Take the material below and output exactly the run of lines from the one containing "Instruction: Click Suzuka" down to the one containing "Task: Click the floating", with both included.

*** Opening of Source data ***

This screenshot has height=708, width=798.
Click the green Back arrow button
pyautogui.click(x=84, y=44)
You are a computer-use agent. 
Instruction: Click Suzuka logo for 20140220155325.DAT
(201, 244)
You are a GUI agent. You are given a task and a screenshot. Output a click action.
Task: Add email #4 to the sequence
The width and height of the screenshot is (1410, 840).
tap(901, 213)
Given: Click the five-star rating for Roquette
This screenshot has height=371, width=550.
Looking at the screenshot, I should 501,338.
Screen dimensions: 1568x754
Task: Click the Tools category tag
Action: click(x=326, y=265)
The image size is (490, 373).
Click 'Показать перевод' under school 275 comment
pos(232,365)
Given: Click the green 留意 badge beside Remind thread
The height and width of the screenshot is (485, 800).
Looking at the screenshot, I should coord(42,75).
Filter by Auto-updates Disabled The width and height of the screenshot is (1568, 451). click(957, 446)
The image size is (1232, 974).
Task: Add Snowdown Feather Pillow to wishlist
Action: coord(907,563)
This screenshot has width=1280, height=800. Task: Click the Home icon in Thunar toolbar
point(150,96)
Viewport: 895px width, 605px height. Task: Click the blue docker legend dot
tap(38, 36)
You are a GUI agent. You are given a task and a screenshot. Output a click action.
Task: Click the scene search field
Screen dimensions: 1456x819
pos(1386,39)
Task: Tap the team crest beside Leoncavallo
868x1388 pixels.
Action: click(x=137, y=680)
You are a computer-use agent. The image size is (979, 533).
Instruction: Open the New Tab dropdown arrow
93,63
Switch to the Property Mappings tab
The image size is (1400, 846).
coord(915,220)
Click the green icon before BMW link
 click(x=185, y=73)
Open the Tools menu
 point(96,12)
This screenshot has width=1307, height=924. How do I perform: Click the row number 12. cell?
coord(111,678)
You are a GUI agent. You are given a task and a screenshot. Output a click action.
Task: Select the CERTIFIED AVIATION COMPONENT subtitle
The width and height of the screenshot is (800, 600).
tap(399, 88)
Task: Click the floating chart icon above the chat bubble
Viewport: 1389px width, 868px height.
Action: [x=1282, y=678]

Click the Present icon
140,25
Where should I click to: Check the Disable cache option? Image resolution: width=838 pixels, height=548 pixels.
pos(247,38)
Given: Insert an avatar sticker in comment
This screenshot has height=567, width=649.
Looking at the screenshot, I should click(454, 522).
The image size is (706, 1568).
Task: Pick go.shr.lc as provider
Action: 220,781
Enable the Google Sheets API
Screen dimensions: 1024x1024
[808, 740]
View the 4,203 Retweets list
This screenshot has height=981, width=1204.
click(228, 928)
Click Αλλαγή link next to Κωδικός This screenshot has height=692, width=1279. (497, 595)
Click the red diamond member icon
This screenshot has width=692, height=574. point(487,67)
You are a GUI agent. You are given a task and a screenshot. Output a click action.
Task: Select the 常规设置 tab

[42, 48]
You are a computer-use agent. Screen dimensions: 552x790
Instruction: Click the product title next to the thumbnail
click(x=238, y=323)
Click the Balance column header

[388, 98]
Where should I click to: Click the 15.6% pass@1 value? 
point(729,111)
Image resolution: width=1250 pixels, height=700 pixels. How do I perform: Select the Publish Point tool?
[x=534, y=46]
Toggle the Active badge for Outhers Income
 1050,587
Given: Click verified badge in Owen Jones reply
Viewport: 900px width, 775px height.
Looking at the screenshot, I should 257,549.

*** Close of Source data ***

Solved problem
Instruction: Click Suzuka logo for 20140220155325.DAT
(201, 244)
You are a GUI agent. You are given a task and a screenshot. Output a click action.
Task: Add email #4 to the sequence
The width and height of the screenshot is (1410, 840).
tap(901, 213)
Given: Click the five-star rating for Roquette
This screenshot has height=371, width=550.
Looking at the screenshot, I should 501,338.
Screen dimensions: 1568x754
Task: Click the Tools category tag
Action: click(x=326, y=265)
The image size is (490, 373).
Click 'Показать перевод' under school 275 comment
pos(232,365)
Given: Click the green 留意 badge beside Remind thread
The height and width of the screenshot is (485, 800).
Looking at the screenshot, I should coord(42,75).
Filter by Auto-updates Disabled The width and height of the screenshot is (1568, 451). click(957, 446)
The image size is (1232, 974).
Task: Add Snowdown Feather Pillow to wishlist
Action: coord(907,563)
This screenshot has width=1280, height=800. Task: Click the Home icon in Thunar toolbar
point(150,96)
Viewport: 895px width, 605px height. Task: Click the blue docker legend dot
tap(38, 36)
You are a GUI agent. You are given a task and a screenshot. Output a click action.
Task: Click the scene search field
Screen dimensions: 1456x819
pos(1386,39)
Task: Tap the team crest beside Leoncavallo
868x1388 pixels.
Action: click(x=137, y=680)
You are a computer-use agent. The image size is (979, 533).
Instruction: Open the New Tab dropdown arrow
93,63
Switch to the Property Mappings tab
The image size is (1400, 846).
coord(915,220)
Click the green icon before BMW link
 click(x=185, y=73)
Open the Tools menu
 point(96,12)
This screenshot has width=1307, height=924. How do I perform: Click the row number 12. cell?
coord(111,678)
You are a GUI agent. You are given a task and a screenshot. Output a click action.
Task: Select the CERTIFIED AVIATION COMPONENT subtitle
The width and height of the screenshot is (800, 600).
tap(399, 88)
Task: Click the floating chart icon above the chat bubble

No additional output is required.